ドラマの出演者やスタッフが「この回のあの人、あのシーン」について語ったコメントを不定期で配信するコーナー。今回は、雨清うしみずでん役の堤真一さんから、第15回の振り返りをご紹介!


堤真一さん振り返り

──雨清水家の織物工場の経営がうまくいかなくなってきたことについて、どう思われますか?
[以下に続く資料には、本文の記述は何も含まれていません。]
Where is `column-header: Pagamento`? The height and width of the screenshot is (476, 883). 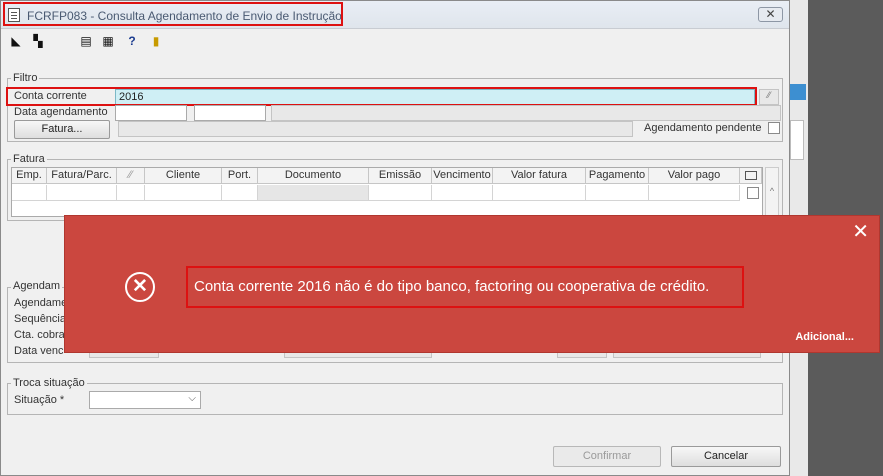
column-header: Pagamento is located at coordinates (618, 176).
傳は「人格者」として描かれているわけですけど、その分、「経営者」としては生ぬるかったのだろうと思うんです。例えば、当時の製糸工場などは、女工さんたちにとっては厳しい労働環境だったことで知られていますよね。ところが、傳の工場は、「商売」以上に「救済」の意味を持ってやっていた感じがあります。元武家のお嬢さんたちを集めて働いてもらったり、落ちぶれた元家臣なんかを呼び寄せてみたり。そういう仲間の家族を守るというある種の理想を持っていたのでしょう。でも、それでは世の中の激しい動きについていけない。その結果ということではないでしょうか。

──そして、傳は志半ばで亡くなってしまうわけですが……。

本当にね、志半ばもいいところで、奥さんを残していくこともそうだし、トキ(髙石あかり)のこともそうだし、すべてにおいて、やりきれないつらさを抱えたままでの死ですよね。傳自身の人生としてはまあまあ頑張ったとは思うんですけど。心配なのは、やっぱりタエ(北川景子)がどうなってしまうのかということでしょう。息子たちは、まあ、なんとか生きていってくれ、でしょうね、男ですから。でもあの姫様だった人が、侍女付きの生活をしてきた人が、全く違った環境におかれて、これからどうやって生きていけるのか……。そこは心配で死んでも死にきれないほどですね。

トキについては、親子で言い合えるということも大事だけど、彼女が松野家で育てられたから、トキはこういう子に育っているということを受け止めていたと思うんですよ。もし雨清水家で育てられていたら、もっと堅苦しい生き方になっていたかもしれない。この厳しい時代を生き抜く力は身についていなかったかもしれない。そこは血よりも生活環境ですから。だから、このトキならば、たくましく生きていけるだろうと、死ぬ間際でも思ったのではないかと思います。「この子は大丈夫」と。

──「ばけばけ」の今後の見どころをお願いします。

究極に大変なことが起きてもなぜか悲劇という感じにはならず、乗り越えていく姿に元気をもらえるのがふじき(みつ彦)さんの脚本です。時代の転換期に翻弄される登場人物たちが、強く、そして楽しく生きる姿をこの先もどうぞ楽しみになさってください。たまにつかさすけ(岡部たかし)さんにイラッとすることもありますが(笑)、怒りながらも笑ってしまう作品になっていると思います。